List every line of the records that contains the string "pixels", copying each line in full. Case counts.

[begin Items]

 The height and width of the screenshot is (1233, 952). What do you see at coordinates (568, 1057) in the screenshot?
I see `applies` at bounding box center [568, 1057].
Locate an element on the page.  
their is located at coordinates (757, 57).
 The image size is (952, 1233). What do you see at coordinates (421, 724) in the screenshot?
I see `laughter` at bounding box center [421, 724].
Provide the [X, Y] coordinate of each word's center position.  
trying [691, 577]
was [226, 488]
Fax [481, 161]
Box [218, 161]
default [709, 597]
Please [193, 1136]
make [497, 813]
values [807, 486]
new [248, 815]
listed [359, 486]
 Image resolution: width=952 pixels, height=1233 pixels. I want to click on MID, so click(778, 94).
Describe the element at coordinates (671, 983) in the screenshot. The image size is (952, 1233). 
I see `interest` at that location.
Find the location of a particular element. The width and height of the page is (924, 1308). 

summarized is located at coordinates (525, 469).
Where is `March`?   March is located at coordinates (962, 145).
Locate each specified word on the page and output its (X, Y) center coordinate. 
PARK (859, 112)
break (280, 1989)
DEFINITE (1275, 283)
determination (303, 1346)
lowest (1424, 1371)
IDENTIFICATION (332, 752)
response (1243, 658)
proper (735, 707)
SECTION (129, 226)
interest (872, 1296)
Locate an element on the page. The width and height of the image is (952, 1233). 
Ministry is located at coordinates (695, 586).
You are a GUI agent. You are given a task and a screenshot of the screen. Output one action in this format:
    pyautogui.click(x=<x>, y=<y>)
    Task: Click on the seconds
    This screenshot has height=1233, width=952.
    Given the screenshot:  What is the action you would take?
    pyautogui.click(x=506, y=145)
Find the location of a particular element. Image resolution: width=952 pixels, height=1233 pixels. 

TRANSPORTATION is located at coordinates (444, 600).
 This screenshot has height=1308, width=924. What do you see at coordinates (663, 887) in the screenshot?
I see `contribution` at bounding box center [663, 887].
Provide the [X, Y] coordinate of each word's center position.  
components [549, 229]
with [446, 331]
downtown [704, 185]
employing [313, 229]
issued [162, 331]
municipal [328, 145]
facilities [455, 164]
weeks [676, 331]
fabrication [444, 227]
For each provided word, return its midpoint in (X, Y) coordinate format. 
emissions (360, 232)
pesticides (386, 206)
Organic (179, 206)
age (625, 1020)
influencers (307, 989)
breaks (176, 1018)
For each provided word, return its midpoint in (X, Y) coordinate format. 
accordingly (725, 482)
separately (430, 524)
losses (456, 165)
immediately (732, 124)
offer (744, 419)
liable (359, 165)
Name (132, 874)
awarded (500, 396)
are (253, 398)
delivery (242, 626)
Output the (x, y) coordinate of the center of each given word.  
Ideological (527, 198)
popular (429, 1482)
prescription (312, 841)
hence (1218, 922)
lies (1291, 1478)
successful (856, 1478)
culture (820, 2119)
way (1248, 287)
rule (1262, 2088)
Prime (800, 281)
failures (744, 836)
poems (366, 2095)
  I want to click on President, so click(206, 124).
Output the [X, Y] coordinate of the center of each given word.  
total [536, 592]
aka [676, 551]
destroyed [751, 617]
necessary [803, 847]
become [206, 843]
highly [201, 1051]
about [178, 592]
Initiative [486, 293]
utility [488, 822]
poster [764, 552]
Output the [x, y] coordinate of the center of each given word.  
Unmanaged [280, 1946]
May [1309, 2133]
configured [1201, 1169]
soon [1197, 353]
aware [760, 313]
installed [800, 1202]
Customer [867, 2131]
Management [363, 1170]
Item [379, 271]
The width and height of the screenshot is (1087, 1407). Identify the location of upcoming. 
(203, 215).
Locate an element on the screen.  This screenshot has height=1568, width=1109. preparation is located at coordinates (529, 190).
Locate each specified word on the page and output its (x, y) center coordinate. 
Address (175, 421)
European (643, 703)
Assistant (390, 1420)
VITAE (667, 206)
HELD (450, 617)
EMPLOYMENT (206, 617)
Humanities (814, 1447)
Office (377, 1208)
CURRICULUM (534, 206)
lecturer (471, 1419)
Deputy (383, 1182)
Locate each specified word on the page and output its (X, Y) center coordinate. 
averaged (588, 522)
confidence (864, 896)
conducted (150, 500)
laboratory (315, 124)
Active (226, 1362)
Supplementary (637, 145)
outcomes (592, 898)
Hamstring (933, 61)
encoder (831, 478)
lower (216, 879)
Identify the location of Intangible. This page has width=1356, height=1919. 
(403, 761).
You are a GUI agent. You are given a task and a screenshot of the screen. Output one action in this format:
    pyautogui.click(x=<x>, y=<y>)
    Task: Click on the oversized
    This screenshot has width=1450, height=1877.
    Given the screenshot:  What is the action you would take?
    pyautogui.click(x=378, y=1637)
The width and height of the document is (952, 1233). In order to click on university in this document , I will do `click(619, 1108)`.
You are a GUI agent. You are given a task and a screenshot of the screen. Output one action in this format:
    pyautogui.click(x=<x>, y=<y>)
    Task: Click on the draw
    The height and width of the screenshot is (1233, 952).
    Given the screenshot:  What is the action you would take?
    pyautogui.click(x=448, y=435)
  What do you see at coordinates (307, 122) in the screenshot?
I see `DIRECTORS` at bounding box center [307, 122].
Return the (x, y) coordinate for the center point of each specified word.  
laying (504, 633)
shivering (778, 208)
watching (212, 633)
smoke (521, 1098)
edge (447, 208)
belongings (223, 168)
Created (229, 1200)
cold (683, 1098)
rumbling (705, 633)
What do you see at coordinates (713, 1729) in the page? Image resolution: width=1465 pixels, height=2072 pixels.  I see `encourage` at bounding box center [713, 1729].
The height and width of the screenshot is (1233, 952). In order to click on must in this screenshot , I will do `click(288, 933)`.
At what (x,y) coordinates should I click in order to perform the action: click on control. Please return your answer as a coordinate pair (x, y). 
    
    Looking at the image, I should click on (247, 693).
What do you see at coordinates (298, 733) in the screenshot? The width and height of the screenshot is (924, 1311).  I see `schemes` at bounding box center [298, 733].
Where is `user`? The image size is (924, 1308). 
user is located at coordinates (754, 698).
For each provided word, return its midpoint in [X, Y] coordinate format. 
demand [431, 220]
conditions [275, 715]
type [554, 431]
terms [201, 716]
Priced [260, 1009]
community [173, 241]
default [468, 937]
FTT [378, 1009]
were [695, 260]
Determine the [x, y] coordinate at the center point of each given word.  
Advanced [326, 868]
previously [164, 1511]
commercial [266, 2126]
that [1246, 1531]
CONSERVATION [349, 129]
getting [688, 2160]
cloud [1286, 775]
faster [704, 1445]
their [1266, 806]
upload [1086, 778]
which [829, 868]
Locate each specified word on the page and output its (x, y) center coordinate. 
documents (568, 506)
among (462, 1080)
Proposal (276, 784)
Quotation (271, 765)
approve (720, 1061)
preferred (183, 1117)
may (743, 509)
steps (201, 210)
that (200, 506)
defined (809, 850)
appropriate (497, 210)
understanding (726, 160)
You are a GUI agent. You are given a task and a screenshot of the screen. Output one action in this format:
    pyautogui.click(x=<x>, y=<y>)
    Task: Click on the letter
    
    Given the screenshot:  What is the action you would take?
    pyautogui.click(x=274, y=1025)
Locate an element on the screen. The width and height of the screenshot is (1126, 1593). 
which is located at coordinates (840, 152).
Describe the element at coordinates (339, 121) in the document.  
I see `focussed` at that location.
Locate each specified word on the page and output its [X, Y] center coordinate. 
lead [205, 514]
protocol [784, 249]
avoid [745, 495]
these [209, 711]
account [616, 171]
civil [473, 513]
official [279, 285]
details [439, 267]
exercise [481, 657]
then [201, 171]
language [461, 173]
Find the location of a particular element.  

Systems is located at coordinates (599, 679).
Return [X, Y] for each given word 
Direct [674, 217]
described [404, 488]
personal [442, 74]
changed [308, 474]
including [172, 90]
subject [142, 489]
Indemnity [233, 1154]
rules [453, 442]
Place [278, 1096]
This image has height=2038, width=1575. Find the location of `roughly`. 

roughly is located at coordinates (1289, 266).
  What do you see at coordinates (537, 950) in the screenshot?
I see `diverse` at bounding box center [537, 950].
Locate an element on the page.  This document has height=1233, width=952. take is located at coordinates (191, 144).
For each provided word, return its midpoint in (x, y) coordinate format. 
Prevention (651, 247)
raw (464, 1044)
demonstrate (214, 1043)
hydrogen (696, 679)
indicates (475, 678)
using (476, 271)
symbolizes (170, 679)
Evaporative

[end Items]

Correct response:
 Image resolution: width=952 pixels, height=1233 pixels. I want to click on MID, so click(778, 94).
Find the location of a particular element. Image resolution: width=952 pixels, height=1233 pixels. 
What do you see at coordinates (713, 1729) in the page? Image resolution: width=1465 pixels, height=2072 pixels.  I see `encourage` at bounding box center [713, 1729].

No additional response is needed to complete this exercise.